Amidst a resurgence of zombies in popular media, Forster spoke of his influences in making World War Z and how it differs from its contemporaries.
“I looked at all the zombie movies, especially Dawn of the Dead and Twenty Eight Days Later. But, I wouldn’t say I just looked at them as reference and then tried it– I said, okay, this is what existed before and people are watching. The Walking Dead was on television so I knew I needed to create something that differentiates itself from those movies,” said Forster. “I wouldn’t say I was looking for something that inspired me. I was looking more for films that were out there, I saw what was created before and then sort of created my own language visually and emotionally of where I wanted this film to go to.”
World War Z features an impressive cast, including Pitt, Mireille Enos and Matthew Fox. Forster discussed these and other casting decisions he and the production team made.

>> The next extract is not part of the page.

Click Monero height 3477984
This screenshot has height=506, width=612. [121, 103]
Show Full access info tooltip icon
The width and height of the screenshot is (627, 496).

“We wanted to make very authentic casting decisions, so from all the different countries Brad Pitt’s character travels to, we went to these countries and cast people from there. It’s a very international cast. And basically we brought people in – auditioned them – and I had them read the scenes and then brought them back again, then those I felt were best I proposed to my producers and the studio,” said Forster. “But I’m really pretty pleased with all the actors we got and they all feel very authentic – very real – and if it weren’t for that part, I think, casting generally is a big part of the movie and it’s been an especially exciting process to have the opportunity to work with different actors from around the globe.”
Forster also offered advice to aspiring directors.
“We all have stories to tell. I think the main thing is to find the right stories and be passionate about them and then just basically try to make them as cheap as possible. Pick up a camera and shoot because the more you shoot and the more you direct the more you learn and the more you understand the tools of storytelling,” said Forster. “I think making films is more possible these days too as people have more access to cameras and editorial on their laptops and it’s pretty easy to do. But I think ultimately the key is to tell stories you are really passionate about and can identify with. I think the more you can identify with a story, the more success you will have because so much more will ring true.”
World War Z hits theaters on June 21st.